あの改札を通り抜けると、僕はいつもの見慣れた景色を見つめる日々に、また舞い戻ることになる。
二十二歳への扉を開く瞬間も、この夢の場所への想いを忘れることなく迎えることになるんだろう。
乾いた涙と一緒にそれらを確認すると、僕の重たい足は、その場で完全に止まってしまった。

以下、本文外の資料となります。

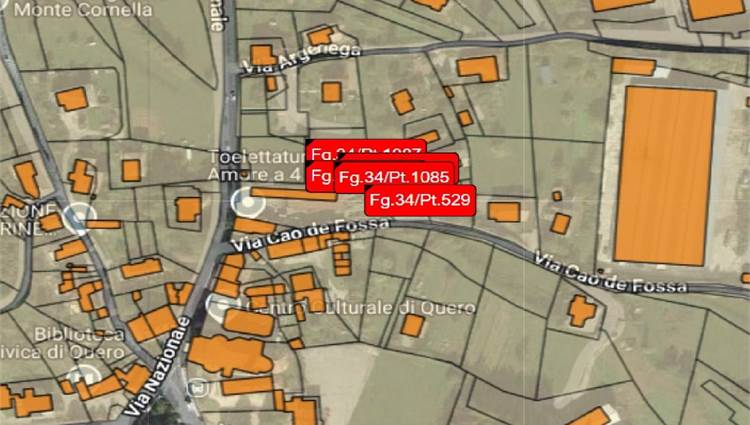Click the Via Nazionale street name

[x=157, y=366]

そしてタバコをふかしながら、これからの僕を見つめてみた。
希望へ望むことを紹介された無地のキャンバス。
でもそこには何もなかった。
見えるものはたった今までの僕しかなかった。
乾いたものが潤いを再開するそれでしかなかった。
あの日、ミキのことが嫌いだと口走ったのは、ささやかな僕の冗談だった。こう言えばミキはきっと、僕のことをもっと好きになってくれると思ったんだ。
でもそんなのは大きな間違いだった。
僕はミキのことなんか何も分かっていなかった。
その強い部分も弱い部分も、僕は何も知らなかった。
僕が今ここにいる理由は、その中にすべて刻まれていた。
もう僕は行かなくちゃいけないんだ。
ここを離れる準備に気持ちを傾けないといけないんだ。
誰かに呼ばれたわけじゃないし、いつまでもずっとここにいたかったけど、それを拒むものを僕は今はっきりと見てしまったから。
ミキ。
無意識に僕は身体を前に傾けた。
でもすぐにそれを制御するスイッチが押された。
あの郵便屋だ。
何であいつがミキの隣にいるんだ。
しかもあんなに自然な形で。
何がどうなってそうなったんだ。
あいつはミキの何なんだ。
頭の中をその疑問だけが一気に駆け巡った。
でもその疑問はふたりのほほえましい光景によって、すぐに明らかなものに変わった。
分かった。
分かりたくなんかないけど、僕は分かってしまった。
あいつがミキにとっての、今ある一番の楽しみなんだ。
あいつ、僕のことを分かってたんだ。
ミキに触れたことがあるやつなんだって。
それであんな嘘を。
僕は身体が動かなかった。
突然訪れた真実を信じたくはなかった。
ふたりの口の開きが増すにつれ、僕のミキに対する想いは、あの郵便屋とともに形作られていった。
何であんなやつを好きになったんだよ。
僕よりも勝る何かをあいつは持っているのか。
だいたいあいつはミキの嫌いな嘘つきなんだぞ。
自分の幸せのために、誰かの白いものを黒いそれに塗り替えるようなやつなんだぞ。
嘘をつくやつはミキが一番嫌いな人間なんだろ。
そのせいで僕とも別れたんじゃないか。
そんなことを頭の中で想うばかりで、僕の身体が前にも後ろにも傾くことはなかった。
でもあいつがミキの手の平を自分のそれに重ねたのを見たとき、僕の身体を制御していたボタンが解除された。
ミキのことなんか嫌いだ。
大嫌いだ。
あの日と同じ嘘を僕はついた。
そして暗闇に射した無形の光だけを頼りに、僕は全速力でミキのもとに駆け寄った。